With weddings forced to scale down, bookings cancelled, and temple festivals banned, flowers that ring in the festivities are being discarded out of greenhouses for want of demand, here in Bagalur. “Demand or no demand, flowers will have to be harvested or the crop will be lost,” says M. Harish Babu, a greenhouse farmer in Bagalur. But, there is just so long the harvested flowers can be stored. With absent demand, the flowers are being dumped by the greenhouse farmers.
Wedding bookings in big halls have been cancelled. Whatever little demand for flowers for low-key temple weddings is hard to meet due to the night curfew, says Mr. Babu, who owns 12 acres of greenhouse cultivation and six acres of open field crop. Flowers are transported at night to avoid the daytime heat. Tempos carry flowers during nights to Kerala, Karnataka and Chennai, he says. But with the night curfew enforcement, the movement of the limited quantity of flowers, too, has been affected, he says. For the flower growers, March is a dull month. April, May and June bring muhurtams and ceremonies pushing up demand for flowers. “In March, we were under the impression that the worst is over, since last year was a complete loss.”
For the greenhouses, unlike the open fields, flower production is a 365 cycle in order to keep up the capital investment on the polyhouse.
Adding to farmers’ woes is the vertical rise in input costs.
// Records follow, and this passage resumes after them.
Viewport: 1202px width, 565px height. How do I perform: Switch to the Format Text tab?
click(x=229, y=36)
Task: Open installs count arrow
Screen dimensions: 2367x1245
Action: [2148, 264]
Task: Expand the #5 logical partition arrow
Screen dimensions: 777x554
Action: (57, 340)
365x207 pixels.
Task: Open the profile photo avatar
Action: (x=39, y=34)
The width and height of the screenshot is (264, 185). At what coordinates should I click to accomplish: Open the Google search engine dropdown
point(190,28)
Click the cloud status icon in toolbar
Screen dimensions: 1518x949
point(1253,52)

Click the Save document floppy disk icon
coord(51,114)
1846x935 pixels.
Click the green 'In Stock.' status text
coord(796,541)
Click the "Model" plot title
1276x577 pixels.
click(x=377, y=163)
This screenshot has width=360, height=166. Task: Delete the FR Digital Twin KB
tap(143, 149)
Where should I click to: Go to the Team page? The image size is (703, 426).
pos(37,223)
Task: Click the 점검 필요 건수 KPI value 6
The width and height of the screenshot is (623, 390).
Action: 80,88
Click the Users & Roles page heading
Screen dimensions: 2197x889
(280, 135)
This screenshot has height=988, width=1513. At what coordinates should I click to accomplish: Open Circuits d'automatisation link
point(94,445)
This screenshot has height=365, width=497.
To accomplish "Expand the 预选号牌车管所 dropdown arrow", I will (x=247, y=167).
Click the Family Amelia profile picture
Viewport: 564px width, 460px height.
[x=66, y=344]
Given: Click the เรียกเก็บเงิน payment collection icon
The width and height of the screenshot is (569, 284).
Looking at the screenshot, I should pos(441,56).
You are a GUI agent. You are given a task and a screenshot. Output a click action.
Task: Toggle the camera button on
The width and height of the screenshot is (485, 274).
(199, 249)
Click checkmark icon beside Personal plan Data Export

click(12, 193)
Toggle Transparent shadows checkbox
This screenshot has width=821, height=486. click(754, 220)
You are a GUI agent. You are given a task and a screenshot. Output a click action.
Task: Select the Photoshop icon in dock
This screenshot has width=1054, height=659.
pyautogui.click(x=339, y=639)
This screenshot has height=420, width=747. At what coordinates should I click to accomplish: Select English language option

According to Mr. Babu, last year, the paper for packaging of flowers cost ₹36,000 per tonne. This year, it has gone up to ₹56,000 per tonne. The cost of fertilizers and pesticides doubled from ₹300 per ltr to ₹700 per ltr. Same is the case with other critical inputs like growth hormones, he says.
“I have borrowed outside of bank, from ‘kandu vatti’, because banks are refusing to lend knowing the COVID-19 situation is bad. But fields cannot be left to go fallow, because of the capital investment in polyhouse for greenhouse construction, which itself is ₹50 lakh capital investment,” says Mr. Babu.
Every alternate day, green house farms are harvested and the flowers are stored in anticipation of demand. After 10 days of cold storage, the flowers are discarded to make space for the new harvest. “This has been the case since the start of the second wave of the pandemic,” he says. There is also the maintenance of cold storage, including the electricity costs, he says.